Start of ENTRIES SHOWN
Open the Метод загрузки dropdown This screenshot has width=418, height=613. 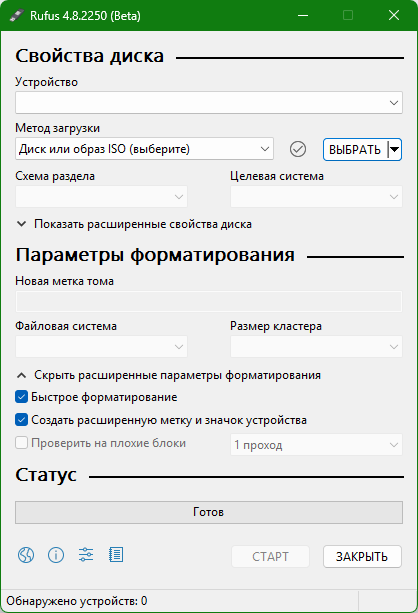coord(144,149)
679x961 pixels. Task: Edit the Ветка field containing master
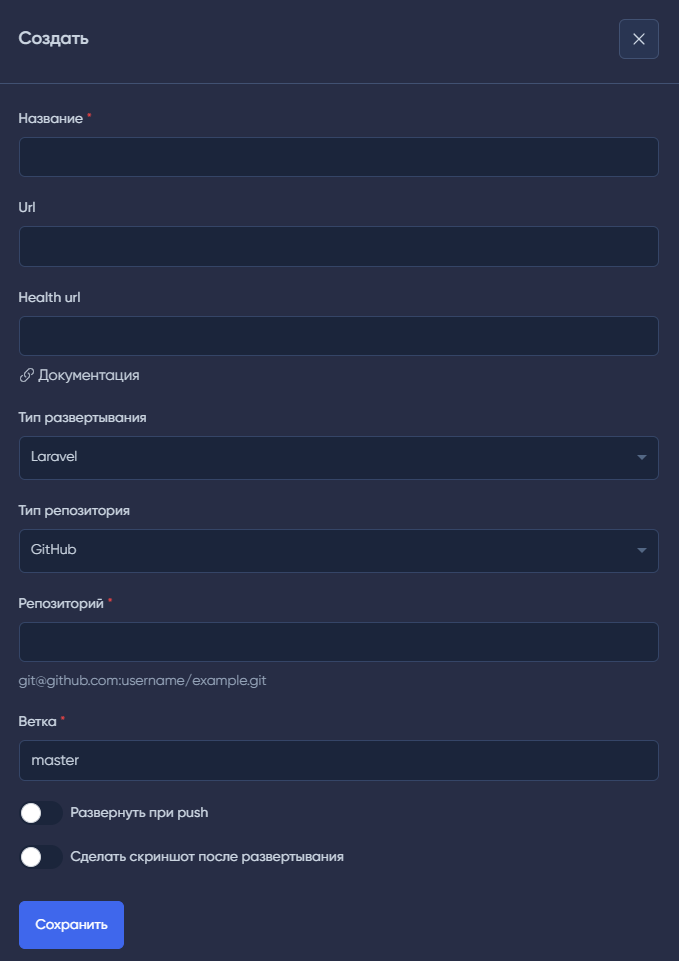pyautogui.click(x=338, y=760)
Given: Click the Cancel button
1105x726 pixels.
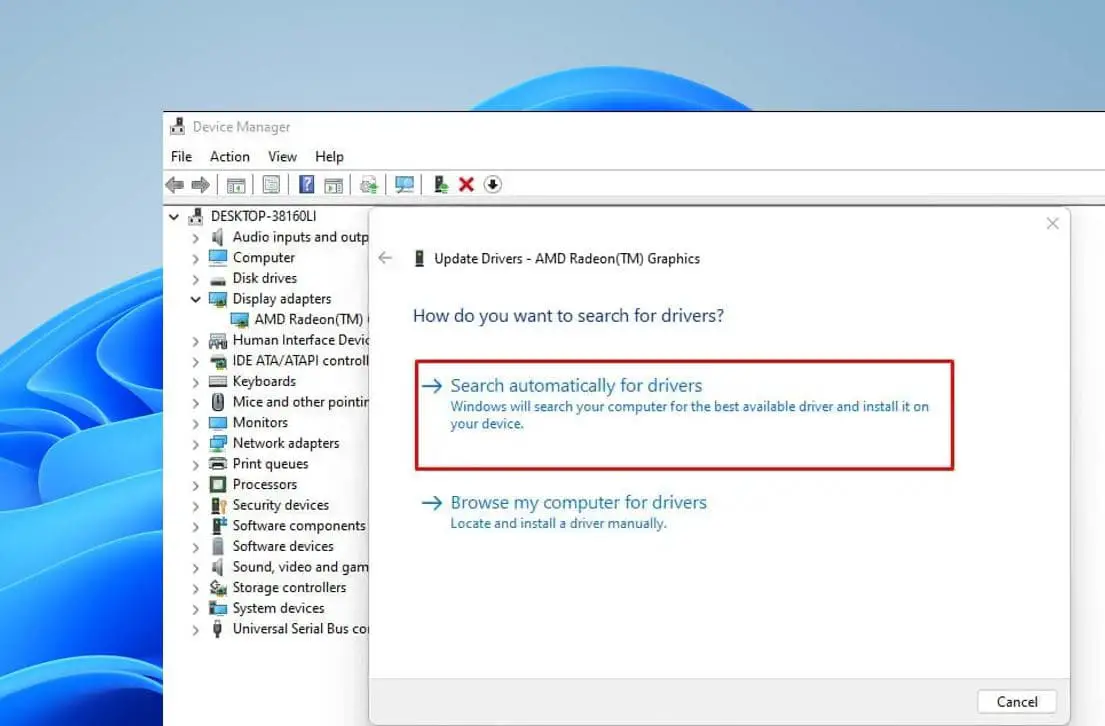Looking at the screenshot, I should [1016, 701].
End of ENTRIES SHOWN
_EXERCISE PROMPT_. Starting at the line that contains "679x961 pixels. Task: Edit" and ending at the final line of the data, reproduce each line exactly. Pictures stay out of the copy.

_EXERCISE RESPONSE_.
679x961 pixels. Task: Edit the Ветка field containing master
pyautogui.click(x=338, y=760)
Given: Click the Cancel button
1105x726 pixels.
Looking at the screenshot, I should [1016, 701].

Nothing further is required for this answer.